What Is a CIL?
In partnership with Thompson Rivers University (TRU), FOF hosted the 2015 CommUnity Innovation Lab (CIL) in Kamloops, BC. Our prior Building SustainABLE Communities Conferences were precursors to this event, and the CIL certainly proved to be a worthy successor.
CIL 2015 was a community-inspired conversation that helped participants from Kamloops and beyond explore and then drive positive change in their communities. In a step-by-step process, participants were able to get ready, informed, connected, inspired, and organized before getting busy making their communities healthier, happier, and more prosperous!
Who Made It Happen?
CIL was hosted by the Fresh Outlook Foundation in partnership with Thompson Rivers University (TRU), the Real Estate Foundation of BC (REFBC), SustaiNet Software, the City of Kamloops, the BC Sustainable Energy Association (BCSEA), and Urban Matters. A huge THANK-YOU to these folks for getting behind something brand new!
What Is the Story Behind CIL?
FOF hosted its first few Building SustainABLE Communities (BSC) conferences in Kelowna to enable multi-sector conversations about environmental, social, cultural, and economic issues. Since then, ‘sustainability’ has evolved from being a general concept to being a specific call to action for individuals, organizations, and communities. To that end, FOF reformatted and rebranded BSC as a CommUnity Innovation Lab, which was designed to help participants deliver actionable, measurable, and replicable change.
In September 2014, a dozen people from all sectors met with FOF in Kamloops, to talk about the lab and how it could help accelerate sustainability efforts in the host community and beyond. The core planning team was born.
In October, about 60 community leaders gathered to envision the lab’s focus. They answered questions like: What does community sustainability look like?
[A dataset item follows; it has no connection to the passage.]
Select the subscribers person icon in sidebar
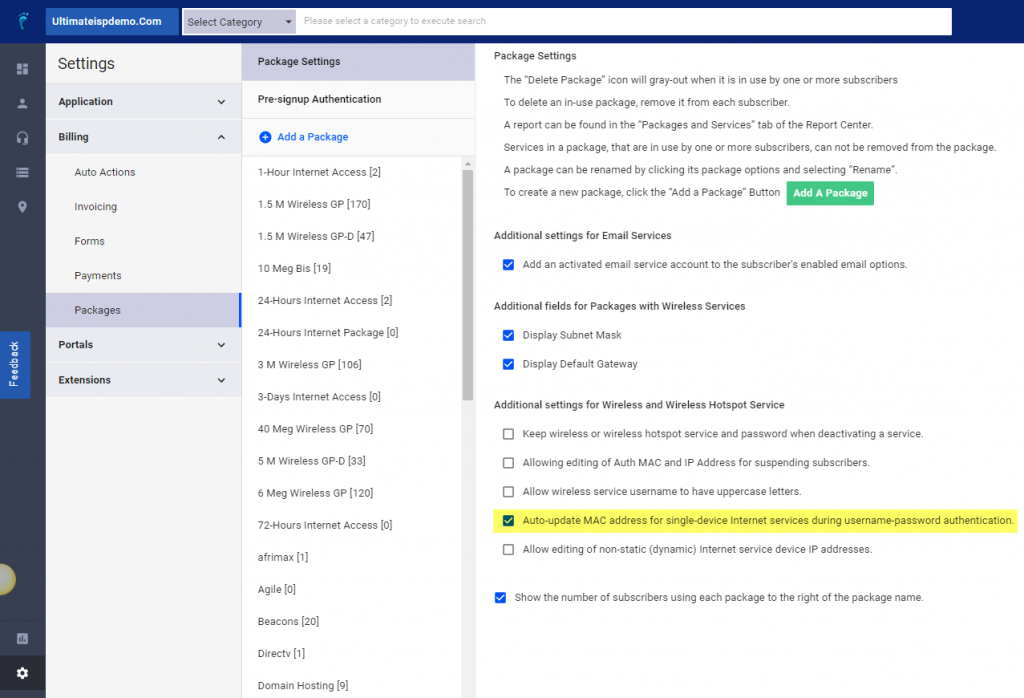The image size is (1024, 698). click(20, 103)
What actions would accelerate the move toward community sustainability? How can we take meaningful and productive action together? The outcomes identified Healthy Environment, Healthy People, and Healthy Economy as the three overarching themes and related sub-themes.
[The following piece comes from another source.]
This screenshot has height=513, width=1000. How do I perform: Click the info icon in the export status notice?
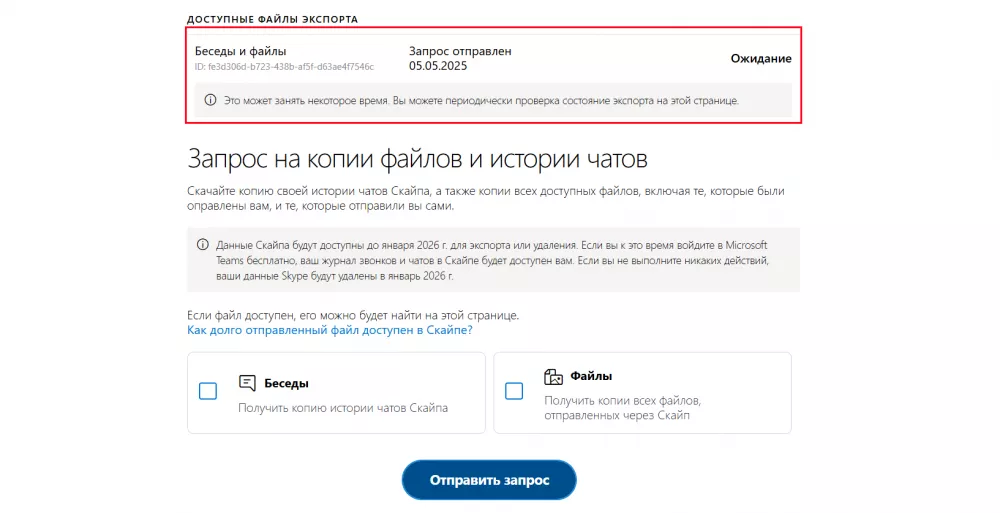[x=210, y=100]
A series of multi-sector workshops held in November 2014, further defined the themes and breakout topics and identified local organizations and experts who would help inform and guide lab conversations. In concert with its community partners, FOF promoted CIL to local government folks; business people; nonprofit and community groups; TRU students, faculty, and staff; and citizens who were interested in learning about and contributing to community well-being.
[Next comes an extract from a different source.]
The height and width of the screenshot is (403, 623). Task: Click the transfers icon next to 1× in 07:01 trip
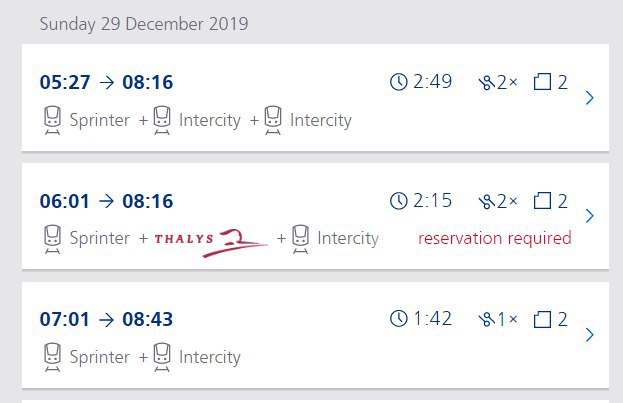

CIL was also promoted to municipalities, regional districts, and First Nations throughout BC, as well as other universities and trade associations such as the Local Government Management Association, Planning Institute of BC, and Public Waste Association of BC.
What Happened During CIL?
Pre-event fact-finding activities helped prepare participants for their lab experience. Pre-lab workshops and tours also increased understanding of community sustainability and, therefore, improved lab outcomes. Keynote presentations and walk-about table talks then prepared participants for the final planning session, during which they created action-maps to drive specific sustainability efforts in their homes, organizations, or communities.
Why Was CIL Unique?
CIL combined best facilitation and public engagement tactics with emerging social learning, social innovation, and collective impact tools to stimulate multi-sector conversations that inspire actionable change. To set the stage for those conversations to unfold, dozens of community leaders in Kamloops collaborated to set the overarching themes and related topics that were explored during CIL.
HEALTHY ENVIRONMENT: Environmental Protection, Climate Action, Zero Waste, Smart Growth.
HEALTHY PEOPLE: Social Resources, Food Security, Sustainable Mobility, Cultural Abundance.
HEALTHY ECONOMY: Local Economy, Resilient Economy, Clean Industry, Entrepreneurial Opportunities.